Data records:
━━━━━━━━━━━━━━━━━━━━━━━━━━━━━━
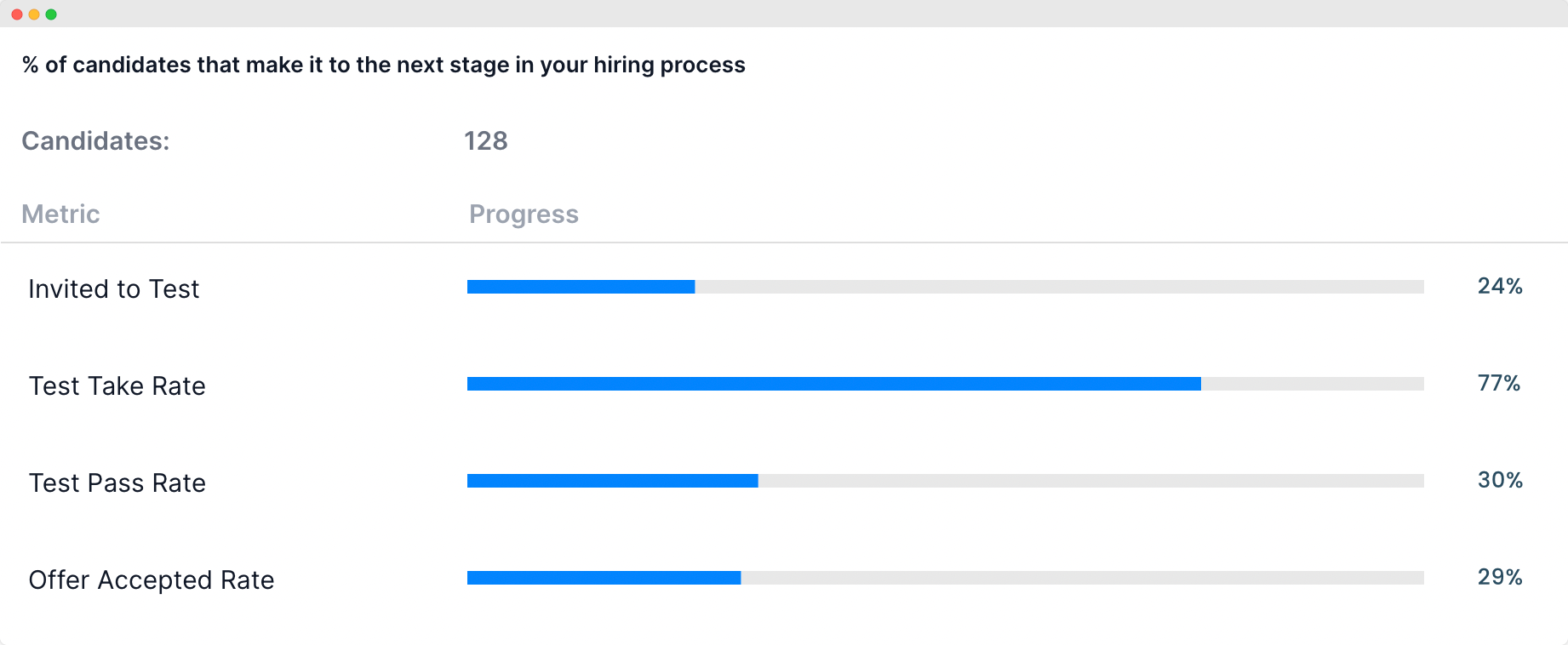Click the 77% value for Test Take Rate
The image size is (1568, 645).
tap(1499, 383)
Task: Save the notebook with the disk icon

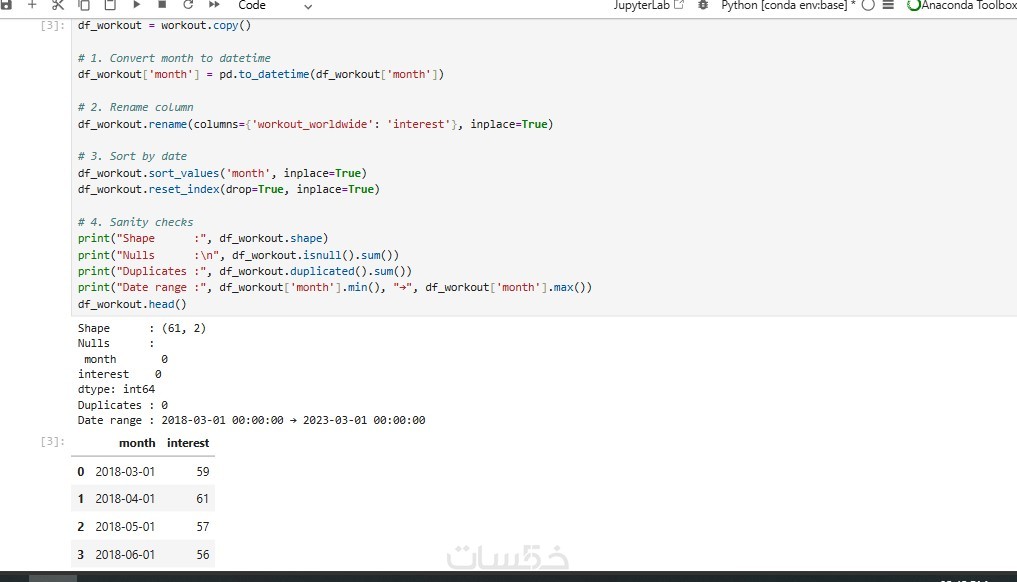Action: coord(6,5)
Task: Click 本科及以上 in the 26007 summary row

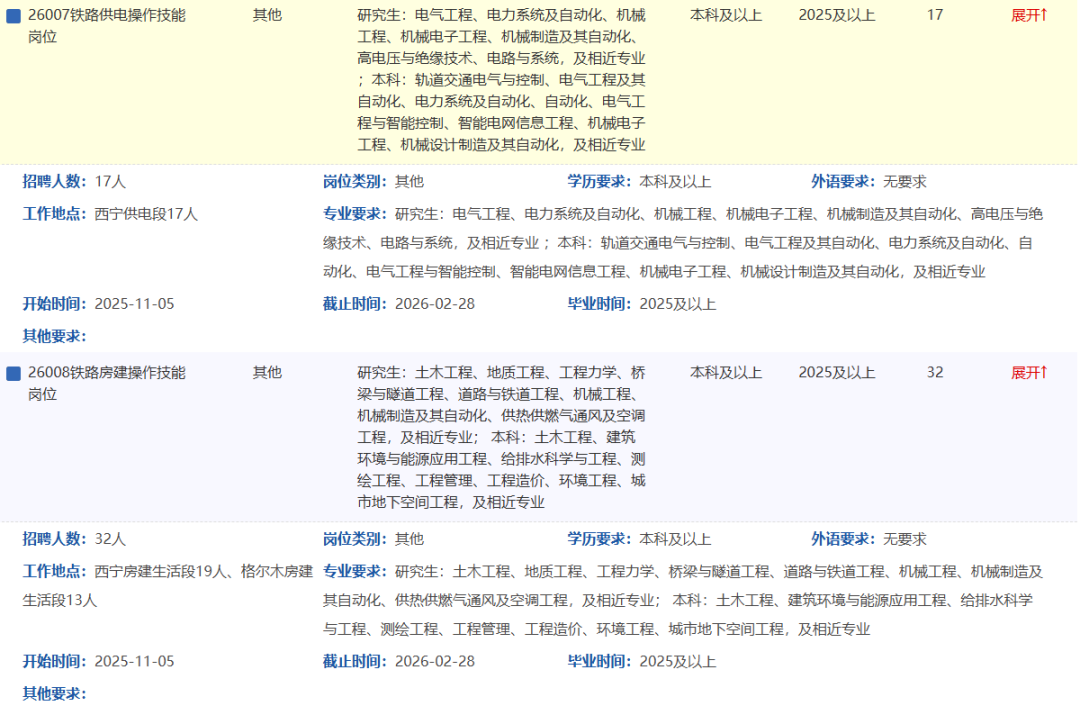Action: point(726,15)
━━━━━━━━━━━━━━━━━━━━━━━━━━━━━━
> EXERCISE AIM: Could you write out, word for word, the lines from the one containing "Task: Save the notebook with the disk icon" through the last line of the records, leaving out the pictures?

> ANSWER TO THE EXERCISE:
Task: Save the notebook with the disk icon

Action: coord(6,5)
Task: Click 本科及以上 in the 26007 summary row

Action: point(726,15)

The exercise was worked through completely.